Bir dönem Kırım’da böylesi katliamlar yaşanırken Şehzade Selim (III. Selim Han) kapalı tutulduğu Şimşirlik’te gözyaşlarını şu ifadelerle içine akıtıyordu:
Hele Osmanlıyı cenge salayım
O kâfir düşmana satır çalayım
Varup kâfirden intikam alayım
Gözüm açık kalsın mı böyle
Kırım küffârda kalsın mı söyle
Gerçekten Osmanlı padişahlarını tek kalemde yargılayıp kenara atarken onları gönül dünyalarına hiç bakmayız.
Gençlerimizin hatta idarecilerimizin onları hakkıyla tanımamaları gerçekten büyük kayıptır. Oysa tarihin bu sayfalarında nice dersler, ibretler vardır. Keza padişahların adaletleri, âlimlerle musahabeleri, şiirleri, nükteleri, hoşgörüleri elbette ki yetişen gençlerimize örnek olacaktır. Vatan ve millet sevdaları, dinî duyguları, cihad hisleri milletimizde de şuur uyandıracaktır.
III. Selim Han yirmi sekiz gibi genç denecek yaşta Osmanlı tahtına geçmişti (7 Nisan 1789). Zarif, ince ruhlu, şiire düşkün, yenilikçi, Batı’daki gelişmeleri takip eden, devletini yüceltmeyi kudretli kılmayı şiar edinen ve bunun için gece gündüz faaliyetlerde bulunan bir padişah idi.
Tebaasına karşı çok merhametli ve şefkatli olan sultan, yaradılışından halim, selim ve çok zeki idi. Çok yumuşak olup, kan dökmekten nefret ederdi. Milletini ve devletini kendisinden çok düşünürdü.

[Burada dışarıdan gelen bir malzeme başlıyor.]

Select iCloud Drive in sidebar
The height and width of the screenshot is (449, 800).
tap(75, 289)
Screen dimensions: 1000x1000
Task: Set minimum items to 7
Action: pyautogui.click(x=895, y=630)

Cömert olup, etrafındakilere hediye vermekten zevk duyardı.
Mustafa Necib Efendi, tarihinde onu şöyle anlatmaktadır:
“III. Selim Han güzel ahlak sâhibi, bilgili, nazik, samimi, zeki ve tedbirli, akıllı, doğru, dürüst, çalışkan, peygamber ahlaklı, cömert yaratılışlı ve bağış seven, ariflere ve faziletlilere ikram eden, yediren, içiren, ihsanda bulunan, benzeri olmayan bir padişahtı.”
Yabancı müşahitler de kendisini “zeki, faziletli, merhametli ve âdil bir hükümdar olarak” vasıflandırmıştır. Bazıları da, kendisinin sakin tabiatlı, sabırlı ve müteennî bir zât olduğunu, bununla beraber vakarlı ve azimli göründüğünü söylemektedirler.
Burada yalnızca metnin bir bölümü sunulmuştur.